The NT365 Experiment: Mark 12

When I was in the 10th grade (it may have been 11th), my English teacher assigned the Elie Weisel’s classic book, Night, for us to read. (If you’ve never read it, you should!) As I read the tragic story of Weisel’s firsthand account of the atrocities of Nazi imprisonment at Auschwitz, I was deeply moved. I was inspired by humans’ ability to overcome the most dire circumstances and to survive in the midst of death, but I was deeply convicted, saddened, and challenged by the reality of humans’ other side. We are capable of great things and doing great good; we are also capable of horrific things and doing great evil.

Though not nearly as emotionally extreme, I had a similar experience while reading Mark 12. The story of the widow’s offering (vv. 41-44), the Parable of the Tenants (vv. 1-12), and Jesus’ teaching on the greatest commandment (vv. 28-34) both inspired and encouraged me. Here’s why.

First, in the parable, the owner promised judgement to the wicked tenants who have rebuffed his oversight while plotting against him and beating and killing his servants and his son. The wicked will receive their due punishment. This is a grace of God and a wonderfully encouraging promise to the faithful people of God. Presently, it may not always appear that the wicked will be judged. In fact, it may even seem as if they are the ones who receive blessing. But, we can rest assured that eternal judgement will come their way by the hand of a righteous and faithful God. And, if this is the case, then eternal reward will be given to those who remain faithful to God and his calling upon their lives in Christ Jesus.

Second, the teaching on the greatest commandments communicates the simplicity of the Christian life. It is really as simple as loving God with all our heart, soul, mind, and strength and loving our neighbors as ourselves. We (at least I do) have a tendency to make the Christian life a lot more difficult than it really is. But, it is simple: Love God in faith and love others as we love ourselves. Get rid of all the other stuff and just start living a life of love for God and for other people. What an encouragement!

Third, the story of the widow’s offering inspires me to live a life of simple devotion to God. The woman had nothing more than two little coins to give to God, and she gave them. According to worldly standards, that’s not a big gift. It wouldn’t have accomplished much, but in the eyes of God it was precious. Why? Because she gave all she had for the sake of the glory and kingdom of God. Her gift demonstrated her heart’s devotion to God and her heart’s commitment to his purposes and kingdom. She gave her all, and she would be rewarded. It’s not about how much we have to give; it’s about giving all we have to the glory of God.

These same stories and the others contained in the chapter, however, brought deep conviction to my soul. As I finished reading this morning, I had some burning questions on my mind.

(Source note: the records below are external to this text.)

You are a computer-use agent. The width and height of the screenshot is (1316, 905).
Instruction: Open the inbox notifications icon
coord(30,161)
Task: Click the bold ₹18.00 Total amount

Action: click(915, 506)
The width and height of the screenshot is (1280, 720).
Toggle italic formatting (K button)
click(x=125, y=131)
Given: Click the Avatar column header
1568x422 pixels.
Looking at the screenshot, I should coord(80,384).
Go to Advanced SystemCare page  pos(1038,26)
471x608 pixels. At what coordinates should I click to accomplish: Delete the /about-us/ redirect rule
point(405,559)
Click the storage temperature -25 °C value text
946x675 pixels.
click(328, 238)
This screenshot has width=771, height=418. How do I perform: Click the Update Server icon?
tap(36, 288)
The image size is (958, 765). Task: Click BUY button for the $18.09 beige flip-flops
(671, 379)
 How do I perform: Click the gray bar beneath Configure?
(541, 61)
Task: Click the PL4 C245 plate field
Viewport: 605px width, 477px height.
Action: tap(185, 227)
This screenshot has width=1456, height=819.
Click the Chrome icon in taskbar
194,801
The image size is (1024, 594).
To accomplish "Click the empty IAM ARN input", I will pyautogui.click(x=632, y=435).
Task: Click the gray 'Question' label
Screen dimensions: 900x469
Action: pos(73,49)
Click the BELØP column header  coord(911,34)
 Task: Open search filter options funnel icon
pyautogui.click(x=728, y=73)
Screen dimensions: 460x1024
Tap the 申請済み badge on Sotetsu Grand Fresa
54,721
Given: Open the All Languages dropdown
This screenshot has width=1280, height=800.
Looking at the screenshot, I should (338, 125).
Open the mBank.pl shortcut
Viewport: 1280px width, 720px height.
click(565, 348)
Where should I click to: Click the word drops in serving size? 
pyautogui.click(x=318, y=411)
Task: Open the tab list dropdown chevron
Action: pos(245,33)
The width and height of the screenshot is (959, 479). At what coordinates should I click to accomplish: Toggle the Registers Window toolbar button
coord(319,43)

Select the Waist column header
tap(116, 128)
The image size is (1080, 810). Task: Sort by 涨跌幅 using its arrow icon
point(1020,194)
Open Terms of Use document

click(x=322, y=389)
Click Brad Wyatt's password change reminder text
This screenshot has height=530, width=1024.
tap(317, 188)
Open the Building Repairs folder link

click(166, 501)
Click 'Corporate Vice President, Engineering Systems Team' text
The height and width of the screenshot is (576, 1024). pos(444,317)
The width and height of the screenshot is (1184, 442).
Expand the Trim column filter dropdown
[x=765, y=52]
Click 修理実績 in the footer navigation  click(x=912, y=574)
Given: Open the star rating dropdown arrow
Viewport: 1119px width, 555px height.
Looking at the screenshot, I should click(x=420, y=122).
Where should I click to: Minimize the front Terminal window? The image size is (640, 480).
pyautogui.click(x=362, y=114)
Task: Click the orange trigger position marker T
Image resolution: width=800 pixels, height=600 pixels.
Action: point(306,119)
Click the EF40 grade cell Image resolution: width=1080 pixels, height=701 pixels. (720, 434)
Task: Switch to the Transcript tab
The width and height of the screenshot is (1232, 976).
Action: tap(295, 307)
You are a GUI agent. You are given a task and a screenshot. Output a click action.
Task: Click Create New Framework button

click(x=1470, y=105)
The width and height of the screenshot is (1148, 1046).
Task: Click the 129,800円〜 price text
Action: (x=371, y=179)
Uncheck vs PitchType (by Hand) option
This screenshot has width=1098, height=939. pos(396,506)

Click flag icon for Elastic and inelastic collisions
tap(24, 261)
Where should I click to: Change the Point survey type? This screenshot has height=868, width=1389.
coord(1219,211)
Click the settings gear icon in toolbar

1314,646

They were:

  1. Do I try to trap Jesus like the religious leaders did? Do I think of myself as more intelligent than him?
  2. Do I live the simple Christian life of love for God and love for others? Or, do I try to add to Jesus’ simple commandments?
  3. Is my life characterized by Christian integrity — consistency between my confession of faith and the life I live? Or, am I a glaring hypocrite?
  4. Am I willing to give my all to Jesus? Have I given my all to him?

I pray that you have been or will be both inspired and convicted when reading Mark 12. And, I pray that the Holy Spirit will minister to your soul through his word and bring you closer to Christ.